— DATASET EXCERPTS —

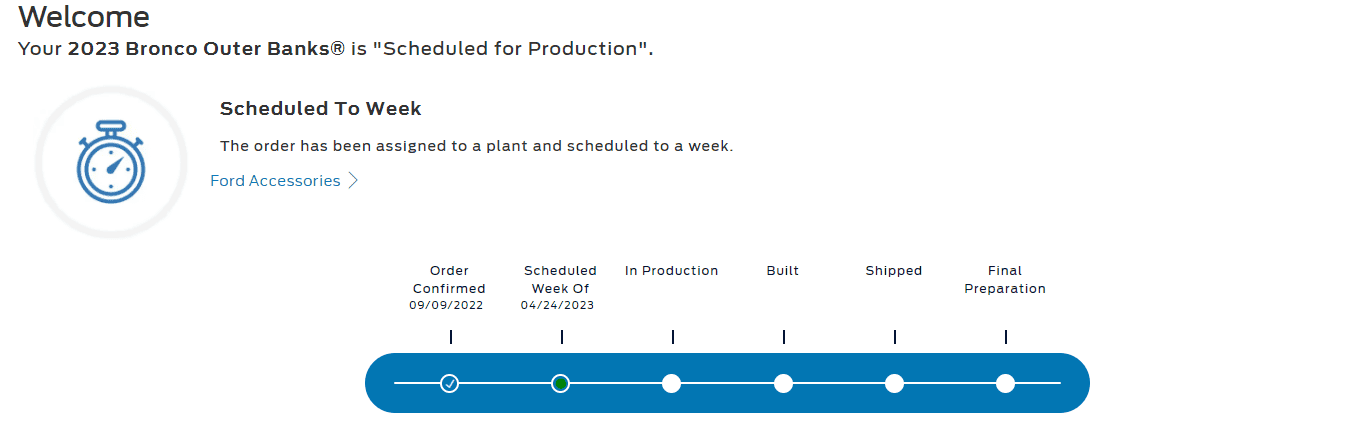Select the In Production step label
This screenshot has height=438, width=1352.
click(672, 271)
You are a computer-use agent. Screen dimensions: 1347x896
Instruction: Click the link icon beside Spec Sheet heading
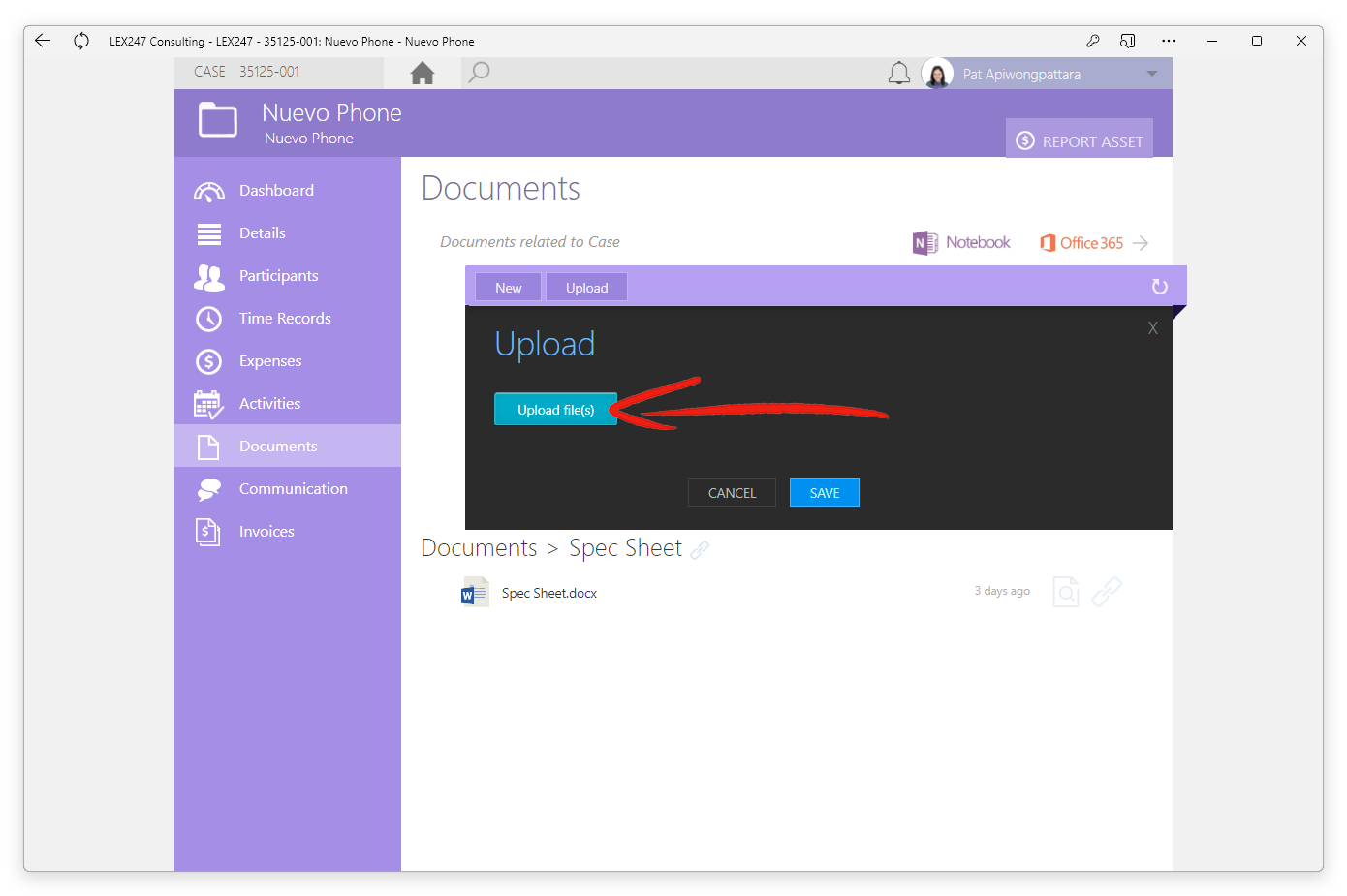(x=700, y=549)
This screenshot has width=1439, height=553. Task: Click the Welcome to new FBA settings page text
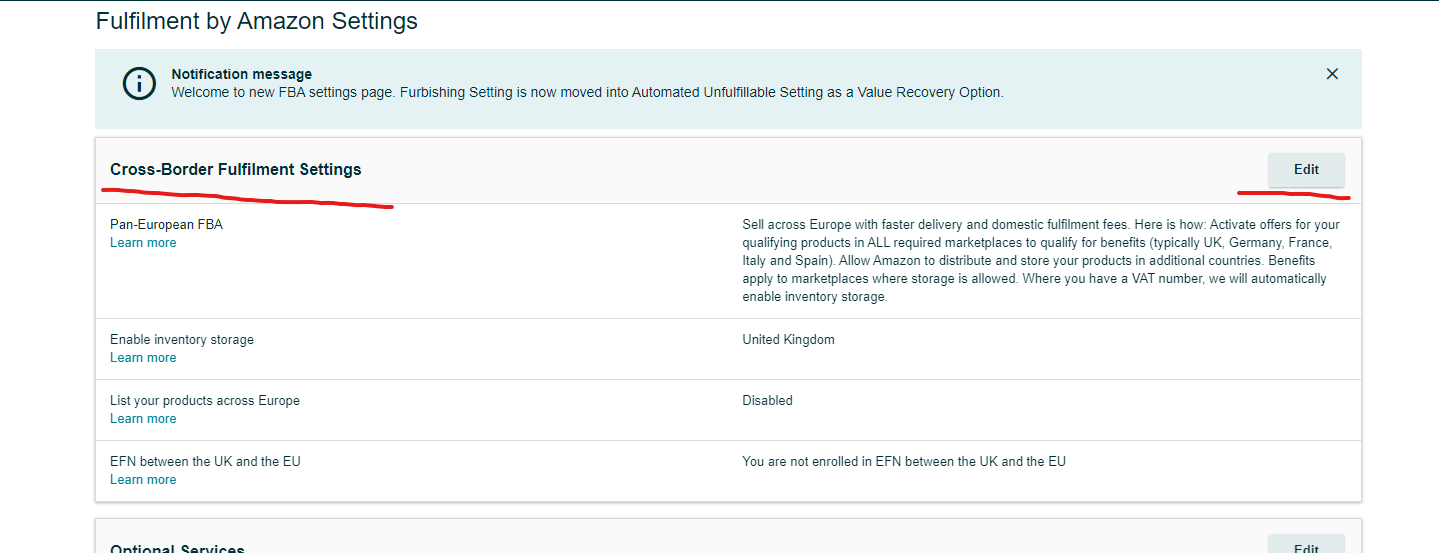pyautogui.click(x=587, y=92)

— WHAT THE TASK ASKS —
Where the line with "You are a computer-use" appears in the entries above, begin there and restate every line to the end word for word, minus the pictures.

— WRITTEN REPLY —
You are a computer-use agent. Screen dimensions: 1347x896
Instruction: Click the link icon beside Spec Sheet heading
(x=700, y=549)
This screenshot has width=1439, height=553. Task: Click the Welcome to new FBA settings page text
pyautogui.click(x=587, y=92)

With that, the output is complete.